‘Mard Ko Dard Nahin Hota’, Orang yang Tak Pernah Merasakan Sakit

Sifat bawaan dari “Congenital Insensitivity to pain” yang ia derita sejak lahir membuat Surya tak bisa merasakan sakit sama sekali, hal ini lah yang membuatnya belajar bela diri dari kaset VHS yang disewakan oleh kakeknya.

Bollywood menghadirkan salah satu film andalannya ke Indonesia. Temanya tak umum, judulnya pun demikian, sama sekali bukan romcom mendayu-dayu, aksi laga ataupun biopik yang merupakan salah satu spesialisasi Bollywood selama ini pernah kita tonton.

Judul filmnya untuk rilis global dinamakan “The Man Who Feels No Pain”, sangat menarik memang, sekaligus bertanya-tanya bagaimana film ini nantinya akan bertutur lebih jauh, apakah lebih mengarah ke drama, action atau multi genre sekaligus.

Premis yang sangat menarik ini langsung menarik kita ke dalam scene pertama, di mana kita langsung disuguhi pertarungan seorang pemuda yang dikeroyok puluhan orang dalam sebuah close combat di sebuah lapangan kosong. Setelah itu, film akan maju jauh ke belakang lewat narasi dari cast utamanya, bagaimana dirinya muncul kali pertama di dunia ini.

Masuklah scene jauh ke masa silam, di sebuah bioskop, kala orang tuanya bersama sang kakek sedang menonton film, ketika tiba-tiba sang ibu (Shweta Basu Prasad) yang sedang hamil besar diganggu oleh seseorang yang mencari keributan. Sang ibu yang tidak kenal takut langsung mengajak orang itu berkelahi dan tak lama perutnya tiba-tiba kontraksi ingin melahirkan dan dibawa ke rumah sakit.

Setelah dilahirkan, sang anak yang diberi nama Surya didiagnosis menderita “Congenital Insensitivity to pain” yang artinya dia tak bisa merasakan sakit sama sekali. Sifat bawaan yang membuatnya nampak seperti superhero ini tak lantas membuat orang tuanya lega, malah cenderung protektif. Kematian sang ibu ketika sedang dirampok di jalan, membuat sang ayah (Jimit Trivedi) menitipkan Surya kepada sang kakek (Mahesh Manjrekar) untuk diurus sementara dirinya bekerja.

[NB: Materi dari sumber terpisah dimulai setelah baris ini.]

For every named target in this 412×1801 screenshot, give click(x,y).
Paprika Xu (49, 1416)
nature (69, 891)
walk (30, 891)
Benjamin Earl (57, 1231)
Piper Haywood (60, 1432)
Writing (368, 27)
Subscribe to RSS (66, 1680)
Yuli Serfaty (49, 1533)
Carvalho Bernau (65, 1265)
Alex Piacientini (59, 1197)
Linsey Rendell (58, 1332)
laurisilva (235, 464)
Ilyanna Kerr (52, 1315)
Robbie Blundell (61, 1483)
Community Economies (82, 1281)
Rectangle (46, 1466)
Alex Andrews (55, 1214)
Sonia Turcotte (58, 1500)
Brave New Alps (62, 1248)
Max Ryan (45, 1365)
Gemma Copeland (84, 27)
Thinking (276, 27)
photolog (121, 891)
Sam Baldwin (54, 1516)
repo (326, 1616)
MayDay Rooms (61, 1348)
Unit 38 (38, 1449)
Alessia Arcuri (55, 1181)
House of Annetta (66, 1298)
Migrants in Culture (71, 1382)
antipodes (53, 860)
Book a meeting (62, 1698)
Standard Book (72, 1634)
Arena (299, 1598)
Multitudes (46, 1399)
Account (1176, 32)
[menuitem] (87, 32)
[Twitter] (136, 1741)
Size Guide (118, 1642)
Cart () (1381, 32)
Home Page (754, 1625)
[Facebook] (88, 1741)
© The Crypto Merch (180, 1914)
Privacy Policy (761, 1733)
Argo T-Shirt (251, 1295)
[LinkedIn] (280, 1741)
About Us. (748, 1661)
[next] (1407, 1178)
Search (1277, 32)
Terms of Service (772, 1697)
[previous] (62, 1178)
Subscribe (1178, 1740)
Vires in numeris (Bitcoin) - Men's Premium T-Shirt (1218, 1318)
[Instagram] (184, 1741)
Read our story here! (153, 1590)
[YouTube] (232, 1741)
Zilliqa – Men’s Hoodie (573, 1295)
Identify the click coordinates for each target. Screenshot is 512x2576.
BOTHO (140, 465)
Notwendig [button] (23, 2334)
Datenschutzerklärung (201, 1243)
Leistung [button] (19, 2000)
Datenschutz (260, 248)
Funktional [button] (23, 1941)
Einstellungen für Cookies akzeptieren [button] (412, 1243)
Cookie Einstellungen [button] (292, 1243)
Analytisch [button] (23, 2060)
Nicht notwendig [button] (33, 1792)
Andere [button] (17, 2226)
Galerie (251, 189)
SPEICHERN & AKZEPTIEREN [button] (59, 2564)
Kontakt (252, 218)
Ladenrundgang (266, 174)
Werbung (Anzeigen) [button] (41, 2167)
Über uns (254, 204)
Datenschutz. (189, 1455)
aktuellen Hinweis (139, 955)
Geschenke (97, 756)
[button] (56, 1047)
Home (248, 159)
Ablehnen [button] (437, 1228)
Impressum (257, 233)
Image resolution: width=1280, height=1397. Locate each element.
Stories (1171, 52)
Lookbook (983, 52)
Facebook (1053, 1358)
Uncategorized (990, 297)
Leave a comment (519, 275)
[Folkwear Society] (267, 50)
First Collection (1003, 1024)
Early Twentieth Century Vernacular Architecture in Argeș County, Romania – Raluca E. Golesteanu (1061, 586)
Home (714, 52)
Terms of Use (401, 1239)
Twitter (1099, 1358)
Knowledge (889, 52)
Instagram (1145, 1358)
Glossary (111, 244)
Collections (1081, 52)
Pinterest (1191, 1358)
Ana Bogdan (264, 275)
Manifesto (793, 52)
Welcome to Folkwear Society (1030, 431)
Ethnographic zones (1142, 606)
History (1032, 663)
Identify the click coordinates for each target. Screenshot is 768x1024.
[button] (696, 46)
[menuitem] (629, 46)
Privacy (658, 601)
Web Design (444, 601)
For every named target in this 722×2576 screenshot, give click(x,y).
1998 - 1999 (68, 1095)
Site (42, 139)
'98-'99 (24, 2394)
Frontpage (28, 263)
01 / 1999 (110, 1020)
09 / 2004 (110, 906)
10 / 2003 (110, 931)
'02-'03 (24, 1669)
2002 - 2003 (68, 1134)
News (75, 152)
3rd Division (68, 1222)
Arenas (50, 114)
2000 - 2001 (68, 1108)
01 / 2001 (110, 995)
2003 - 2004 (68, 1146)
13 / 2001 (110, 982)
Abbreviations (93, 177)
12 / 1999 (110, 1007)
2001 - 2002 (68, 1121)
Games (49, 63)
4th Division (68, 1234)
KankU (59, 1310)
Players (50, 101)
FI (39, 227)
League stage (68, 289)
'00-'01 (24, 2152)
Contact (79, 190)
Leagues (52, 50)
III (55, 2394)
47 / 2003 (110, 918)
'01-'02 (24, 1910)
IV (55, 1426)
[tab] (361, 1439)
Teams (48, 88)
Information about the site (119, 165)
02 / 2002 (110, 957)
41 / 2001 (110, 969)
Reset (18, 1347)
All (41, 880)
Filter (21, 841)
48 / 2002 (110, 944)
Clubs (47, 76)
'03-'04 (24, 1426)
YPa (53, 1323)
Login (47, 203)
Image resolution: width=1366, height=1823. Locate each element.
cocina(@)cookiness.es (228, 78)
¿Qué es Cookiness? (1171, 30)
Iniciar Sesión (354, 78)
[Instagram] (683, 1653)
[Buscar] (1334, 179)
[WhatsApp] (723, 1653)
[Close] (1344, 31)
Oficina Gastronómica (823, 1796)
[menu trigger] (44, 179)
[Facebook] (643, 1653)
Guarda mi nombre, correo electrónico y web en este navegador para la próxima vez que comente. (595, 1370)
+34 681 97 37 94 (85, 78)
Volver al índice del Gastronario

Surya yang selalu mengenakan goggle dan backpack ketika sekolah, diajari sang kakek agar kalau diserang teman-temannya selalu mengatakan “aduh”, tapi ketika berdarah malah dia diam saja. Memang sedikit aneh kedengarannya apa yang diajarkan sang kakek. Di sekolah, Surya mempunyai teman perempuan, Supri yang selalu melindungi dirinya ketika diganggu teman-temannya. Supri yang cenderung bertindak seperti ibunya ini selalu bersama-sama dirinya dalam setiap kesempatan.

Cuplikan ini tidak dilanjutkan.